Millennial clichés are everywhere. From being labeled entitled to lazy to cutthroat, they really run the gamut—but if greedy was a characterization ever slapped upon the generation, it apparently doesn't have a lot of weight. At least, not according to a recent Fidelity study, which suggests that not only are Millennials not negotiating job offers, but they're also open to taking pay cuts—depending on how everything else about the position lines up.
The report states that this group, if given the option to have better work-life balance and a general high quality of the work portion of the equation—career development, company culture, tasks that are meaningful—they'll take it at the expense of having their salary reduced by approximately $7,600.
The generation was asked how they evaluate a job offer, and the answer may surprise you: 58% rank quality of work environment over financial benefits.
Given the fact that it’s in no one's best interest to work in a soul-crushing job, I'm actually a little surprised the number isn't even higher. On the other hand, Millennials ranking the monetary portion of the role higher than work quality aren't necessarily thinking that the bigger paycheck is linked to a reduction in a happy workplace. And, obviously, this isn't a natural correlation. Plenty of members of this generation command a high salary and love their job.
If you ever had a position you loathed from top to bottom—because of 12-hour workdays, an overbearing, micromanaging boss, or pretentious, arrogant co-workers—you probably already know that money is hardly everything. When you think about it, $7,600 doesn't seem like such a significant number when you consider what might be replacing that dollar amount: flexible hours, ownership of your work, a certain amount of autonomy. Maybe it's an unlimited vacation policy or the option to work remotely one day a week. Perhaps you can bring your dog to the office and your significant other to the weekly happy hours where the beer and wine is supplied by your company.
Of course, perks alone and a cool company culture don't make for happy employees across the board. Enjoying your responsibilities and feeling like you're contributing somehow to the organization's mission and goals are obviously an enormous part of what makes people feel fulfilled.

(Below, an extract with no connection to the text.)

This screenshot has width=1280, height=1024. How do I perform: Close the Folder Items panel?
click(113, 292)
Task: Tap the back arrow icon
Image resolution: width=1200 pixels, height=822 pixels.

Yes, negotiating a job offer is still important, but making it all about the salary isn't the right way to view it anymore. Evaluating one involves looking well beyond the numbers and trying to get a read on the company's culture, on the kind of manager your boss is, on the projects you'll be pouring blood, sweat, and tears into. The size of the paycheck is pointless if it's a struggle to get out of bed every day and drag yourself to the office where you count the minutes until you can bolt for the door.